WHAT TO DO: Output, word for word and without pictures, the lines from the one containing "Instruction: Open the" through the final line of the listing below.

THE DATA:
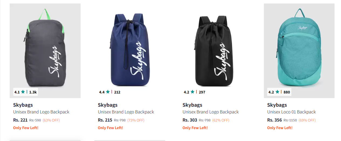341x141 pixels.
Task: Click the Skybags brand name above Rs. 303
Action: click(192, 105)
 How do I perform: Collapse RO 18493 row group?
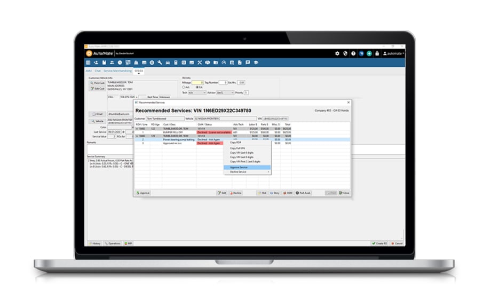click(137, 129)
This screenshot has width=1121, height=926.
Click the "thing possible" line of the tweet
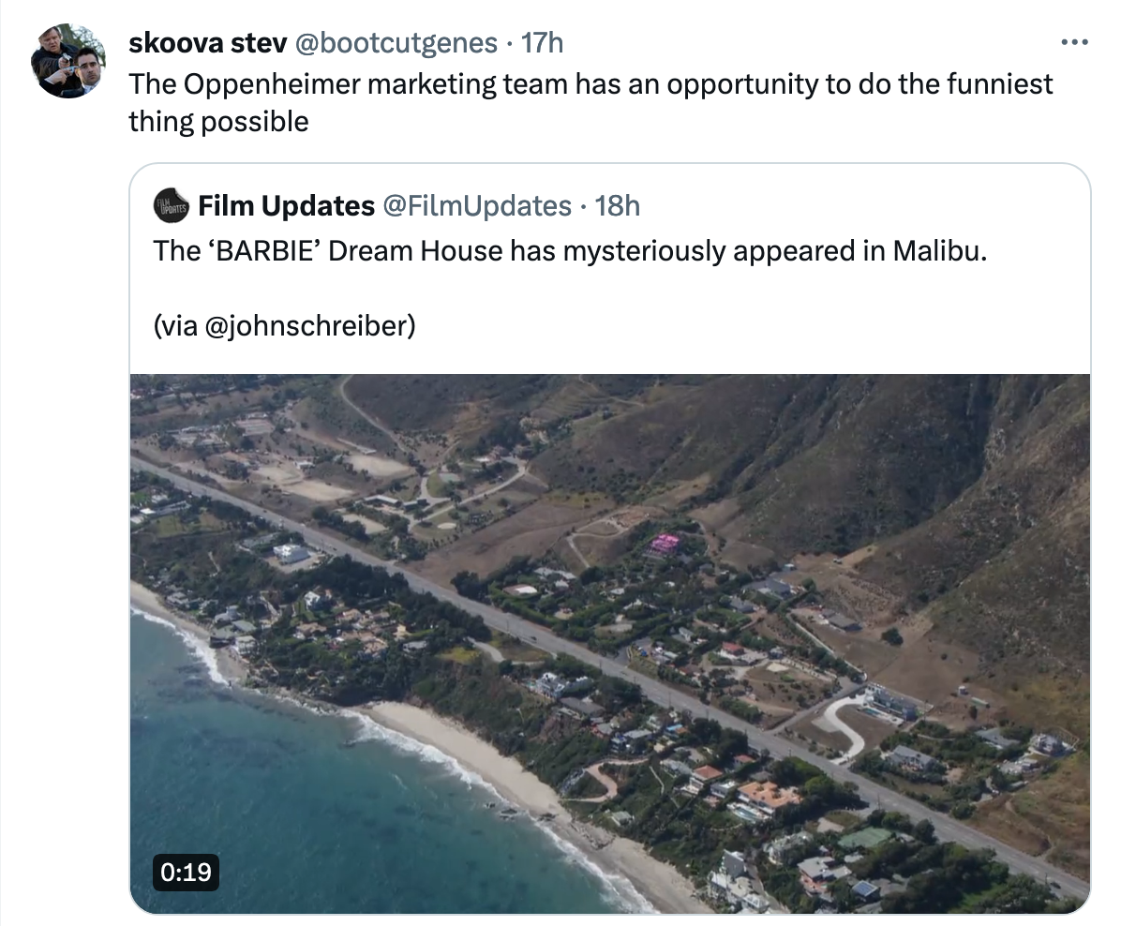(x=218, y=122)
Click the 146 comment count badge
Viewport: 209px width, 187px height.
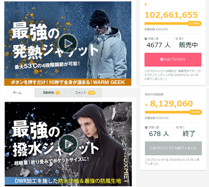pyautogui.click(x=92, y=93)
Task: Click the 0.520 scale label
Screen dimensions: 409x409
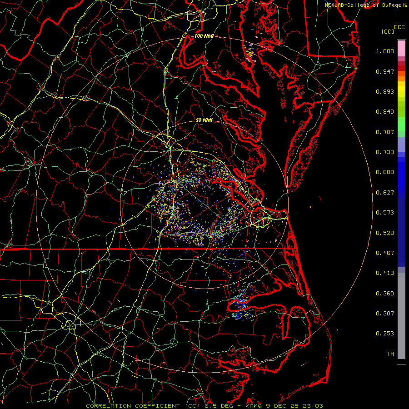Action: point(385,233)
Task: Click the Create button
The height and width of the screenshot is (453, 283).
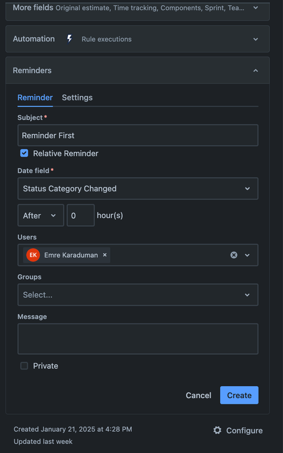Action: pyautogui.click(x=239, y=395)
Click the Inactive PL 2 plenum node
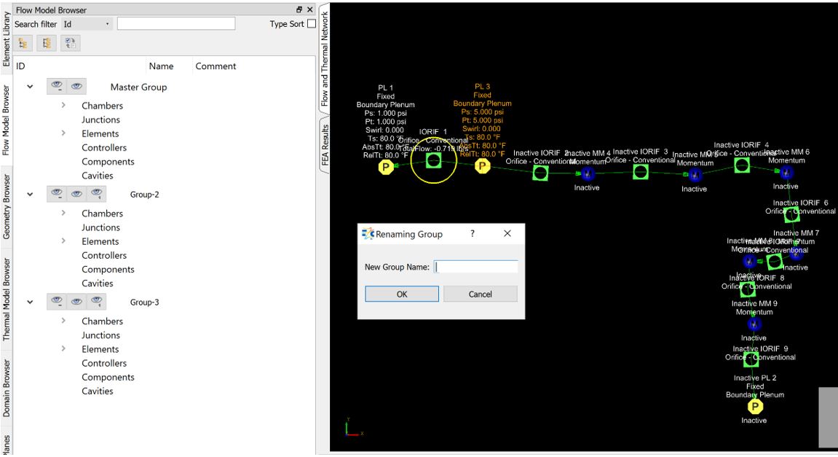 point(755,407)
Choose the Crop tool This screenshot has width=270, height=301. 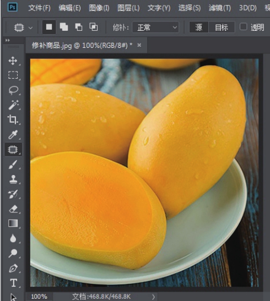coord(13,119)
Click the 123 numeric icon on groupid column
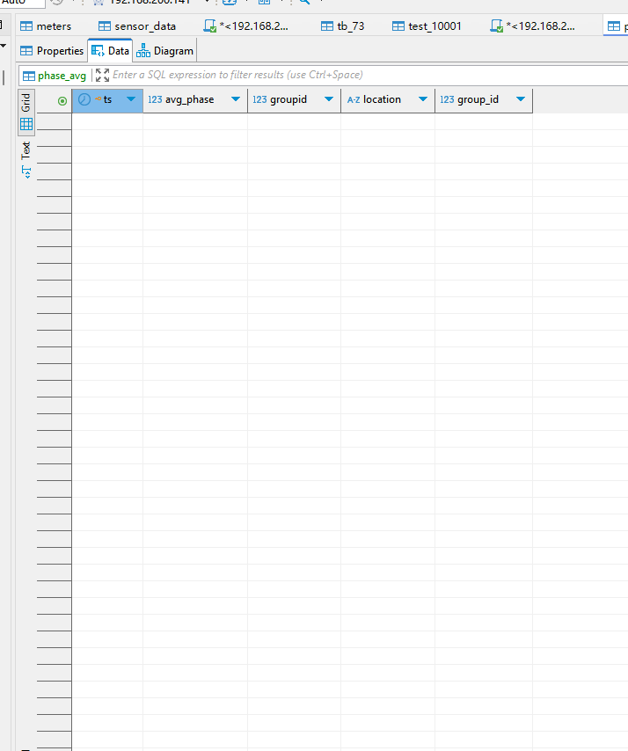628x751 pixels. pyautogui.click(x=259, y=100)

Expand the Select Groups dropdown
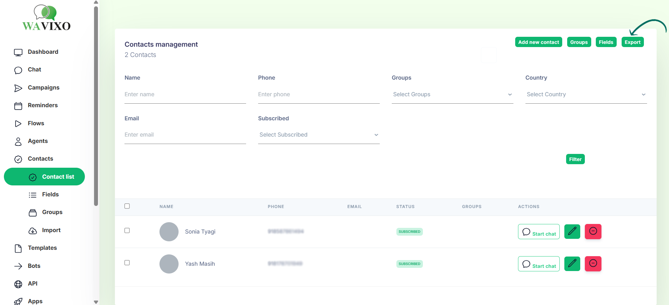[452, 94]
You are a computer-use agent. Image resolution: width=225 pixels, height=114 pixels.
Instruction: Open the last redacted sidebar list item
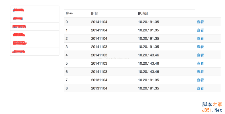[x=19, y=52]
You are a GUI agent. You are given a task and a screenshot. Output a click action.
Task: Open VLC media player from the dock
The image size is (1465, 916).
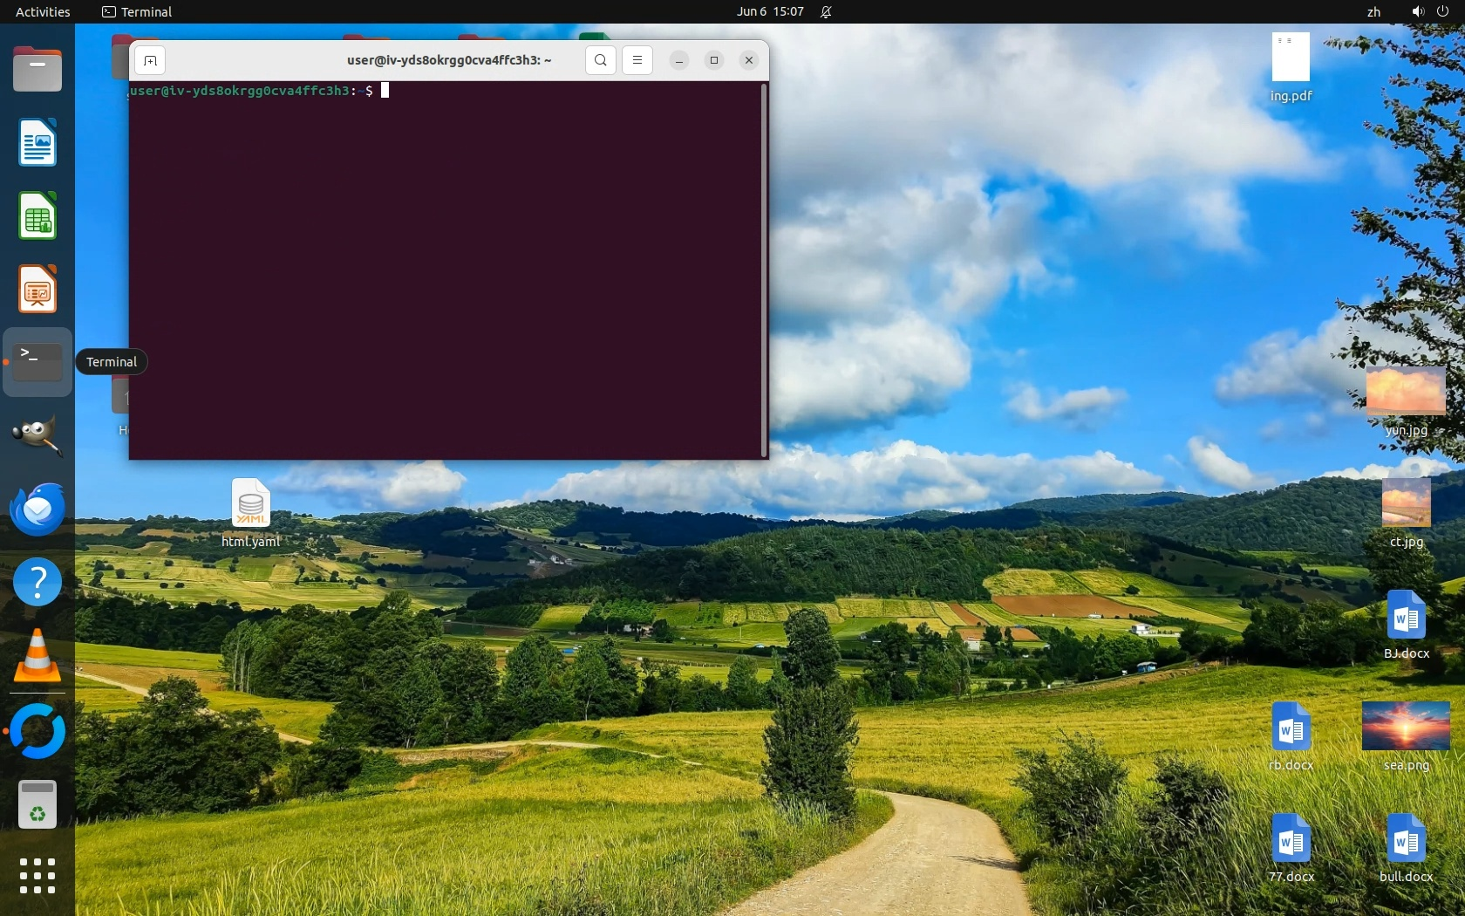(37, 655)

EXERCISE OUTPUT:
Instruction: Open the last redacted sidebar list item
[x=19, y=52]
You are a GUI agent. You are given a task and a screenshot. Output a click action.
Task: Open VLC media player from the dock
The image size is (1465, 916).
(37, 655)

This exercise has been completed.